3. Resumo da conversa
Quando há muitas informações, o mediador pode fazer pequenos resumos.
“Até aqui, entendemos que o problema começou durante o trabalho em grupo e que os dois tiveram interpretações diferentes sobre a divisão das tarefas.”
O resumo organiza o diálogo e ajuda os participantes a perceberem o que já foi discutido.
4. Comunicação em primeira pessoa
É útil incentivar os envolvidos a falar sobre sua própria experiência.
Em vez de:
“Você não respeita ninguém.”
Pode-se dizer:
“Eu me senti desrespeitado quando fui interrompido.”
A primeira forma acusa e generaliza. A segunda apresenta a experiência de quem fala.
5. Controle das interrupções
Em conflitos, é comum que as pessoas interrompam umas às outras.
O mediador pode estabelecer uma regra simples:
“Primeiro, vamos ouvir sua versão até o final. Depois, o colega terá o mesmo espaço.”
A organização da fala não significa silenciar os participantes. Pelo contrário, garante que todos tenham oportunidade de se expressar.

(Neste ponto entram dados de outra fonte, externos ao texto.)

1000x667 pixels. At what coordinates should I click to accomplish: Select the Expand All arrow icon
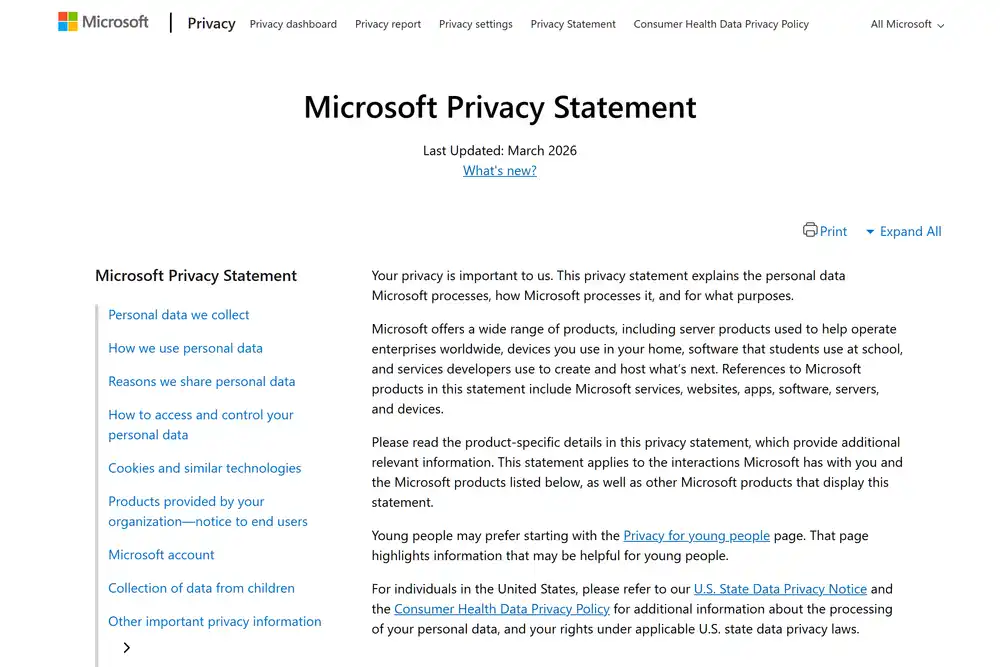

6. Perguntas de esclarecimento
Quando uma afirmação é vaga, o mediador pode pedir informações mais específicas.
Se o aluno disser:
“Ele sempre faz isso comigo.”
Pode perguntar:
“O que aconteceu nesta situação?”
Assim, a conversa sai de uma generalização e passa a tratar de acontecimentos concretos.
7. Silêncio e pausas
O silêncio também pode fazer parte do diálogo.
Algumas pessoas precisam de alguns segundos para organizar o pensamento antes de responder. Interromper imediatamente esse momento pode dificultar a expressão.
O mediador deve permitir pausas quando forem úteis, sem transformar o silêncio em pressão.
8. Identificação de pontos em comum
Mesmo quando duas pessoas discordam, pode existir algum interesse compartilhado.
Por exemplo:
- Ambas querem terminar uma atividade;
- Ambas querem ser ouvidas;
- Ambas desejam evitar novas discussões;
- Ambas precisam utilizar determinado espaço.
Identificar esses pontos pode facilitar a busca de alternativas.
Uma sequência prática
Durante uma conversa, o mediador pode combinar diferentes técnicas:
Ouvir → Perguntar → Reformular → Resumir → Identificar interesses → Buscar alternativas
Não é necessário aplicar todas as técnicas em todas as situações. O profissional deve escolher aquelas que melhor se adaptam ao contexto.
O que o mediador deve evitar
Algumas atitudes podem prejudicar o diálogo:
- Interromper constantemente;
- Fazer acusações;
- Demonstrar preferência por uma das partes;
- Utilizar ironia;
- Forçar uma resposta;
- Minimizar sentimentos;
- Transformar a conversa em interrogatório;
- Prometer uma solução que não pode garantir.
Também é importante não confundir diálogo com ausência de limites. Em situações de ameaça, violência ou risco, devem ser seguidos os procedimentos de proteção e encaminhamento da escola.
As técnicas de diálogo não servem para fazer uma pessoa “vencer” uma discussão. Seu objetivo é melhorar a qualidade da comunicação, permitindo que os envolvidos compreendam melhor o problema e participem, quando possível e adequado, da construção de alternativas.